* [WHAT THE EXERCISE ASKS]
Write only the number of lines in the data that include the word "will".

* [RAW DATA]
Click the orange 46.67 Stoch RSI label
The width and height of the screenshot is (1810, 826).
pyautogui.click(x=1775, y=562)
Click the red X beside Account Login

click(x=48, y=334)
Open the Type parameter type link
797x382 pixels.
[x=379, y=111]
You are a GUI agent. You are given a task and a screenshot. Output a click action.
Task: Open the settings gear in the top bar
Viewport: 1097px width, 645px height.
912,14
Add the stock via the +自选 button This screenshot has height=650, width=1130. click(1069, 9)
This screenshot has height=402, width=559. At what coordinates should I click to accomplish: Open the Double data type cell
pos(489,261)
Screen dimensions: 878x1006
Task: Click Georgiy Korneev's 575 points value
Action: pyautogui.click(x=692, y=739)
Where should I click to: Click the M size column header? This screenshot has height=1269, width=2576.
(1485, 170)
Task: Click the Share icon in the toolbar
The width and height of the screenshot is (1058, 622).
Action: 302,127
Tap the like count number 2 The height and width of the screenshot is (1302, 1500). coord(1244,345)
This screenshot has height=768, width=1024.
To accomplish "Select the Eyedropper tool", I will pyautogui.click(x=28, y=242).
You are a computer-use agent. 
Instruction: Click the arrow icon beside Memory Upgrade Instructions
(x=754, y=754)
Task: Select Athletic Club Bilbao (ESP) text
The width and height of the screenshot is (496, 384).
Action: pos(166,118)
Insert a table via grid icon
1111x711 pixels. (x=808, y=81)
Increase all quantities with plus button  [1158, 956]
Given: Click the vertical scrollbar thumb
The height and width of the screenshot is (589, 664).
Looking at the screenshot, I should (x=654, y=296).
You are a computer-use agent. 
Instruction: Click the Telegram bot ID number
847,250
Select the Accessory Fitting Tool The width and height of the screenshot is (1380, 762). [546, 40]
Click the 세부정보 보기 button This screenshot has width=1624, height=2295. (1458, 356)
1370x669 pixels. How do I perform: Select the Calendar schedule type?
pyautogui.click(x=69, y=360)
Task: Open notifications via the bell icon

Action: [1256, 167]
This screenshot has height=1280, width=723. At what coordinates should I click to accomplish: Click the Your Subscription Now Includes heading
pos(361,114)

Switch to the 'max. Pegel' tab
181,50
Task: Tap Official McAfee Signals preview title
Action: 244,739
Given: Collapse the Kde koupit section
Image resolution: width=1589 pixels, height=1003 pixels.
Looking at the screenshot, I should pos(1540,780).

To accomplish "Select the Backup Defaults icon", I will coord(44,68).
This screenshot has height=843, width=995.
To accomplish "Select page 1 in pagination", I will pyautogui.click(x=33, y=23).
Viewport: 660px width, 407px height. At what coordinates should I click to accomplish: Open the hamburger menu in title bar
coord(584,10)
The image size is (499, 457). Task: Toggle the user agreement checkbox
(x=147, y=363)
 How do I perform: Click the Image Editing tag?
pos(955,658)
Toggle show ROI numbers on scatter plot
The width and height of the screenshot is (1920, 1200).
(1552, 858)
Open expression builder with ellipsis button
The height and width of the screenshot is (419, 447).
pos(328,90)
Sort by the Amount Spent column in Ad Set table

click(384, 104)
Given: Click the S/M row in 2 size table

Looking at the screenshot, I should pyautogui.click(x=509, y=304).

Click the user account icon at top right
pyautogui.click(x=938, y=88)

* [RESULT FOR THIS EXERCISE]
3